Word Wrap overhaul - v0.7.0 (beta 1) #67

panoply · 2024-05-21T15:31:33Z

Description

The current logic for word wrap is handled on the lexer level for markup languages. In the Sparser / PrettyDiff implementation, the process for wrapping would be applied in both lexing and beautification cycles but this requires additional augmentation of the content wrap. The original handling made sense given that Sparser would be used in isolation, whereas in Æsthetic, the sparser algorithm is tightly coupled with the beautification processing.

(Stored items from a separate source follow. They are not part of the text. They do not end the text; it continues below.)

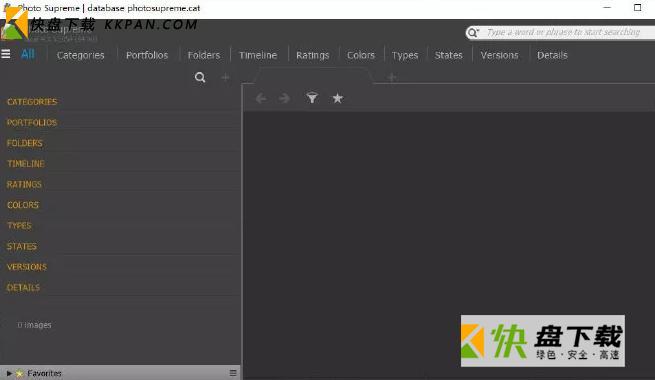Open the Colors tab

(361, 55)
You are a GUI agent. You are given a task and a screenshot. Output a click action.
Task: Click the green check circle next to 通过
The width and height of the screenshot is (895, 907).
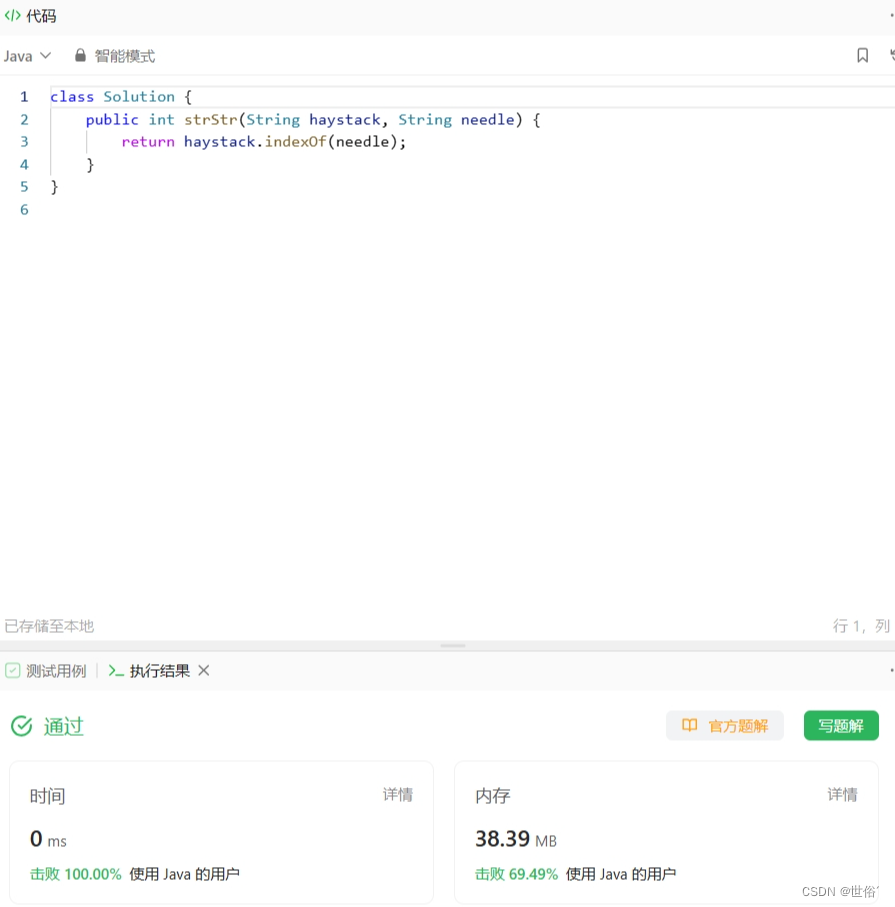21,726
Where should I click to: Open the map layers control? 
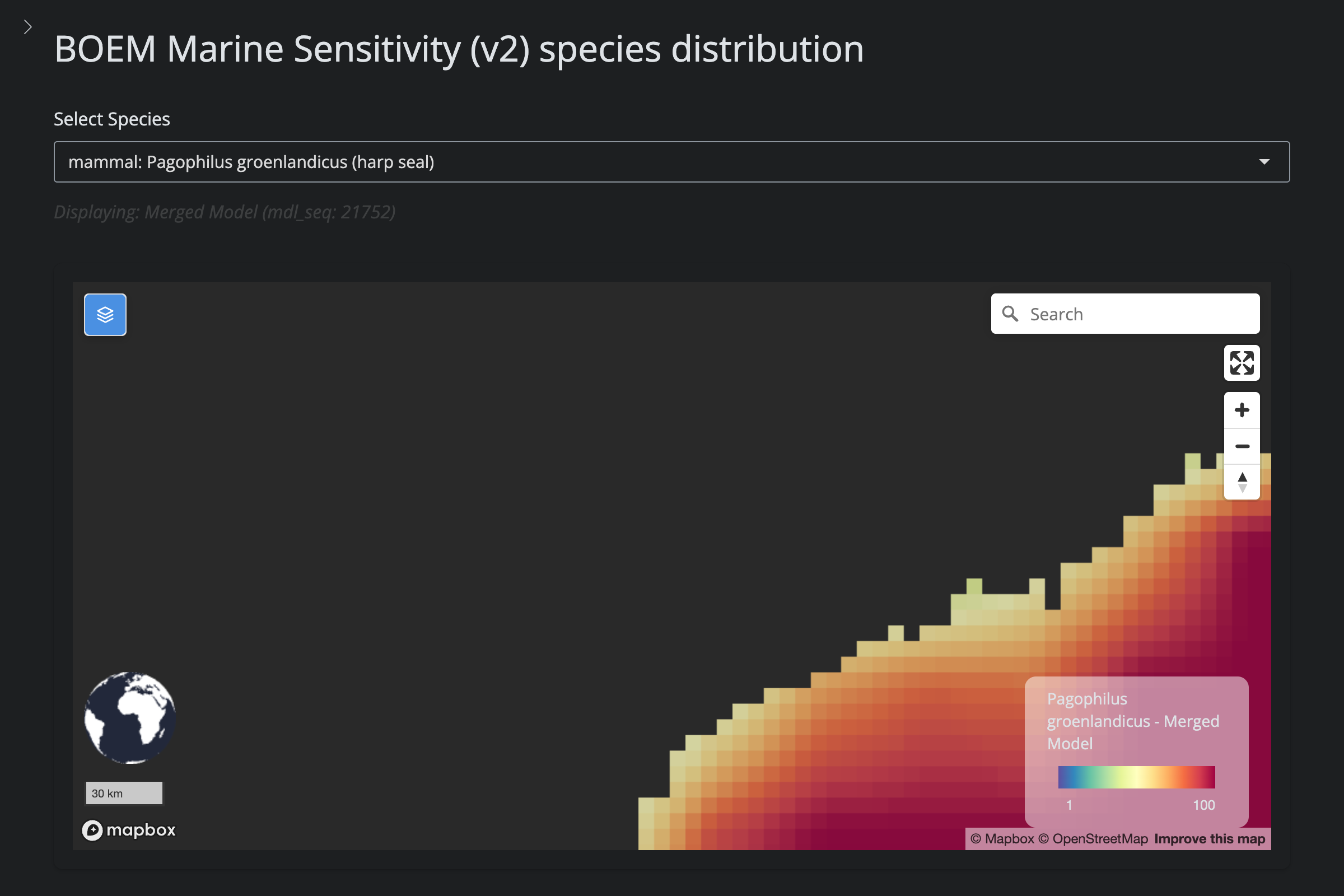105,314
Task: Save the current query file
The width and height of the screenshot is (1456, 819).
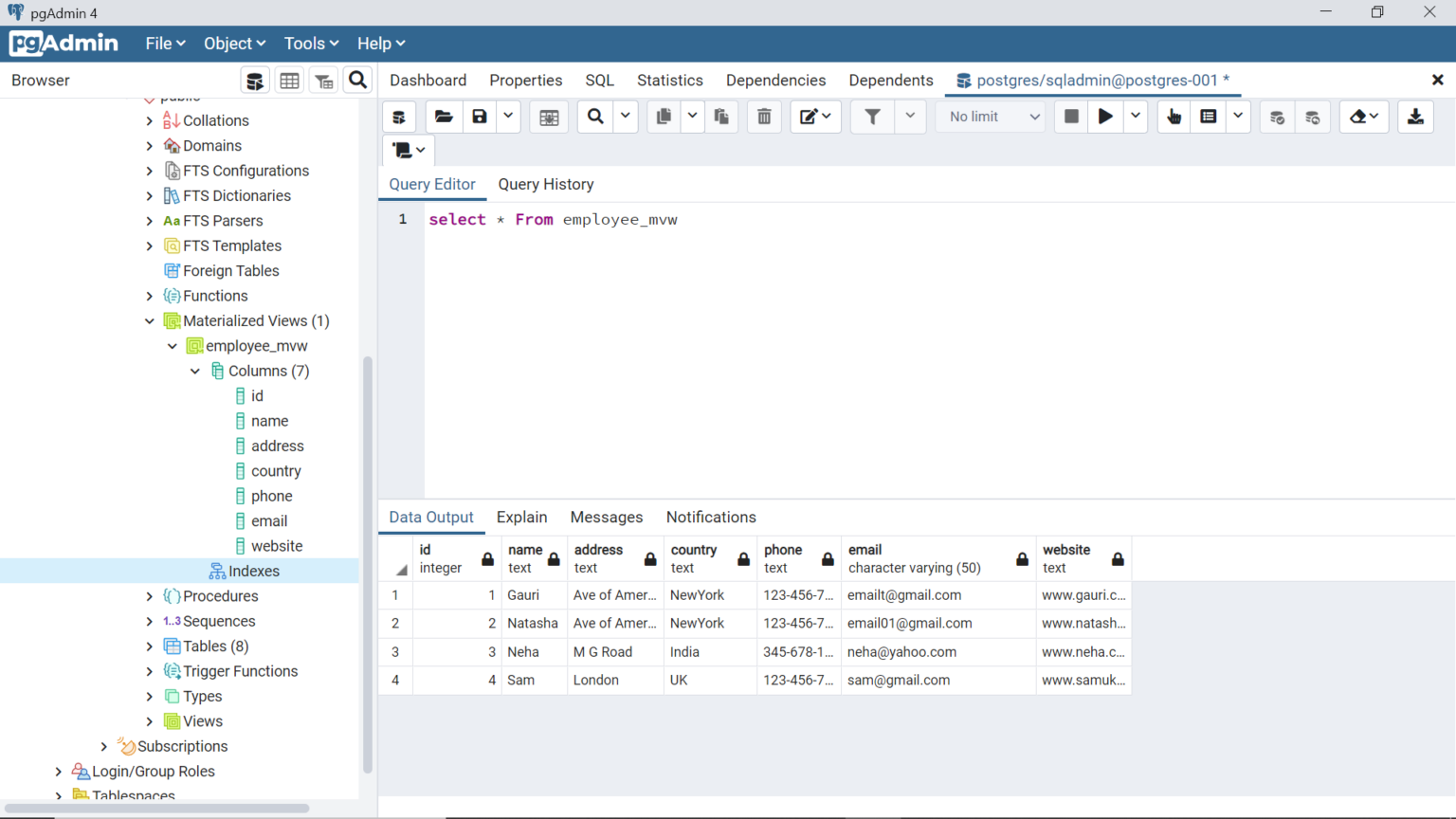Action: tap(479, 116)
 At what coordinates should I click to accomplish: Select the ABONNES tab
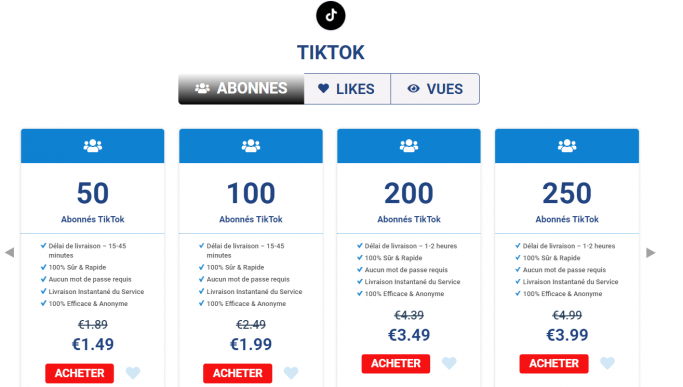point(241,89)
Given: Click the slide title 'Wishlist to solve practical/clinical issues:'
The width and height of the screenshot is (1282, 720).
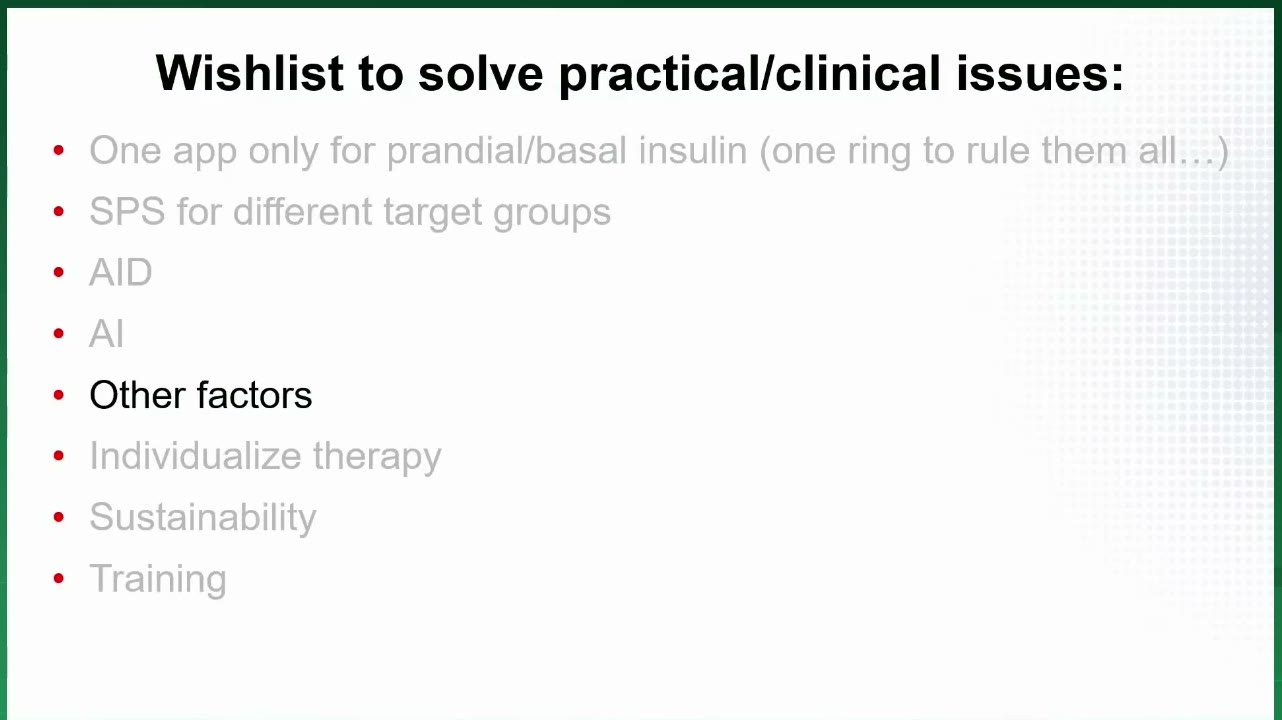Looking at the screenshot, I should point(640,74).
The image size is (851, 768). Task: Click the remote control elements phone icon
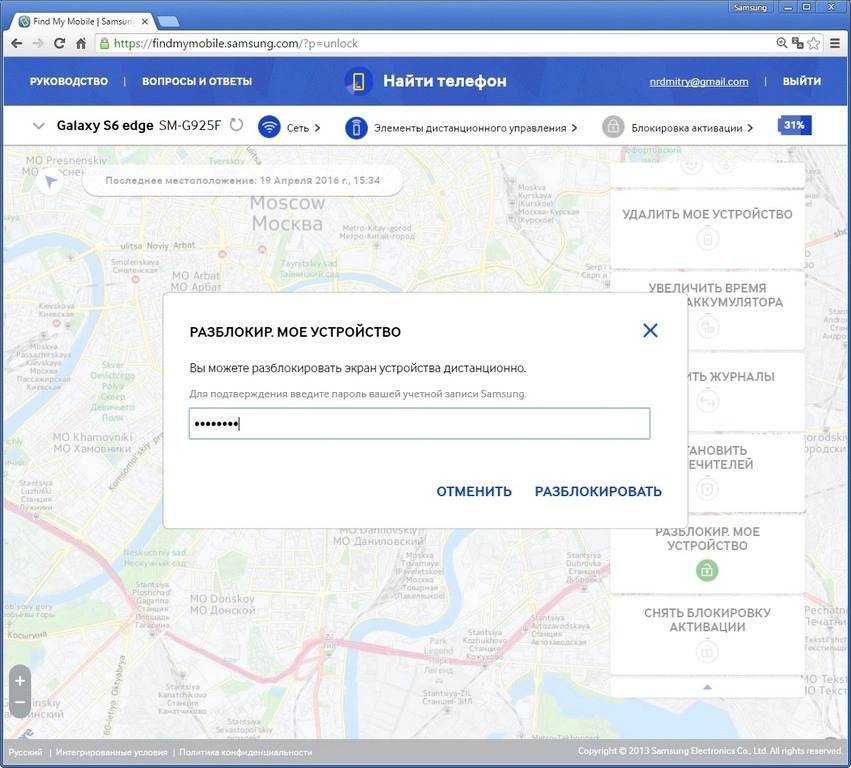(356, 127)
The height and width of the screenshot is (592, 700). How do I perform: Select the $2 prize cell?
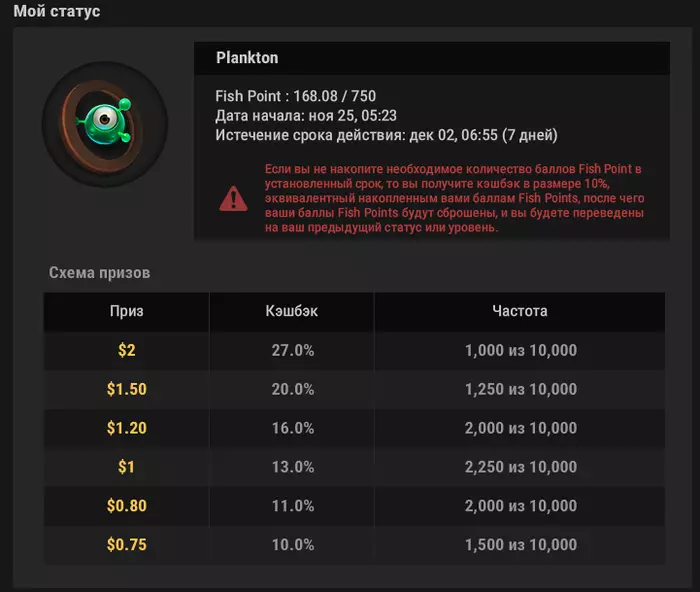tap(126, 351)
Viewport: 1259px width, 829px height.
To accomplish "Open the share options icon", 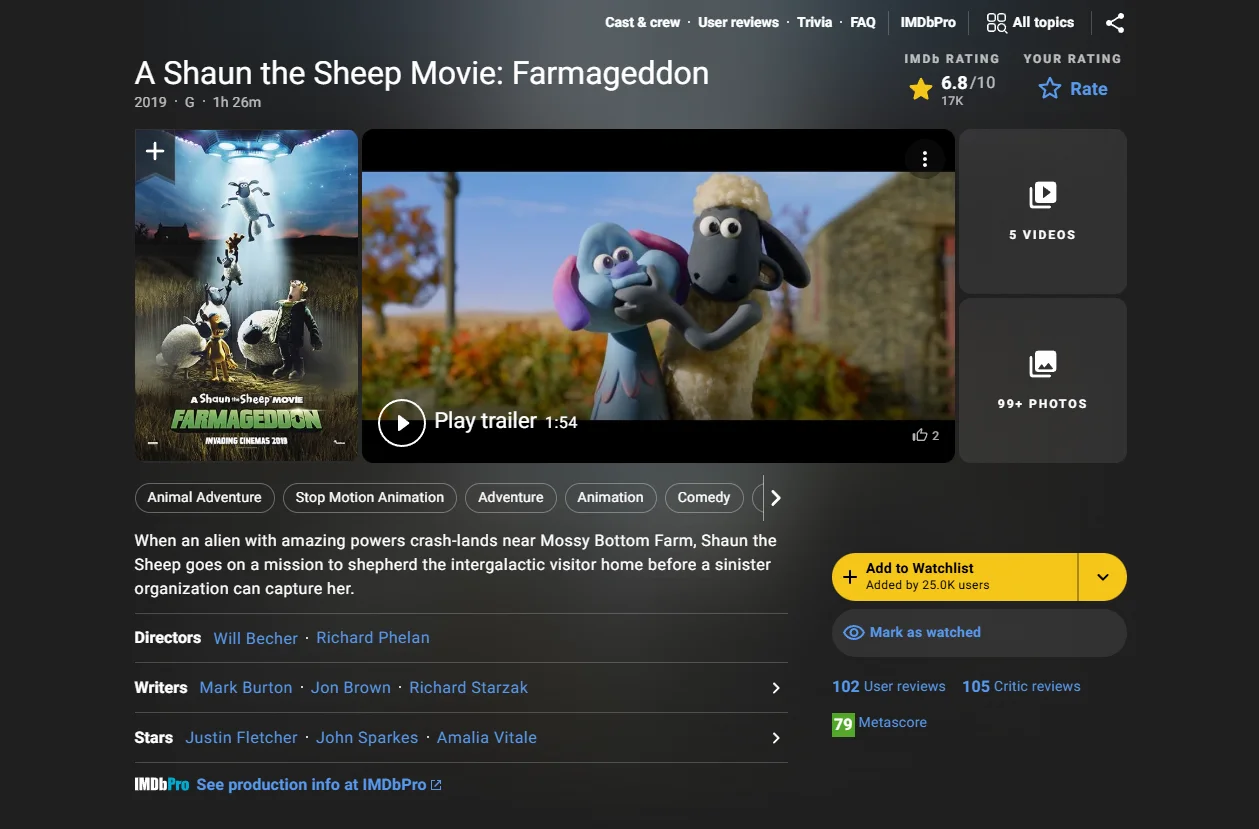I will tap(1114, 22).
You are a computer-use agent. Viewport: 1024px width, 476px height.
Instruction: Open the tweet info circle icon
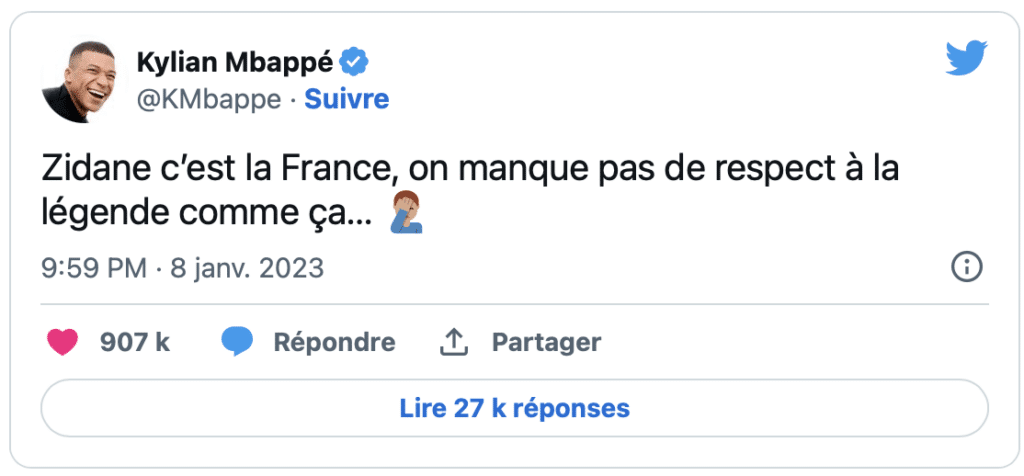coord(967,267)

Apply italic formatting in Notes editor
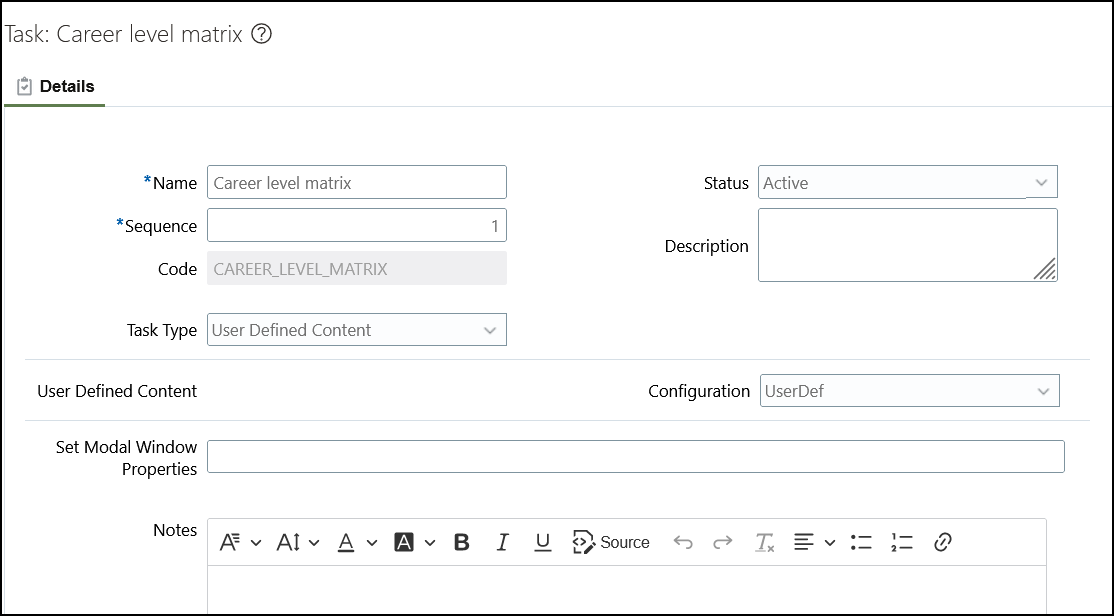pos(502,542)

Generally speaking, the current approach is fine BUT it will not produce correct word wrap on first run, instead it will take 2 beautification runs to get the desired output, while also requiring additional handling that can otherwise be skipped if wrap logic would be instead processed in the formatting (beautification) cycle. This overhaul encompasses major refactoring to be done at the core, with likely regression to be had, however it is a matter of necessity at this point.

Example

The main problem with the current tactic is that leading indentation levels are not being taken into consideration when wrapping in the parse (lexing) cycle and when we enter the formatting cycle we need to augment tokens in the data structure which have already undergone augmentation.

Current Lexing Cycle

Take the following code snippet, with an assumed wrap limit of 50 the following will occur during the lexing cycle:

<p>
Lorem ipsum, dolor sit amet consectetur adipisicing elit. Facilis quasi corrupti ipsam impedit nostrum odio.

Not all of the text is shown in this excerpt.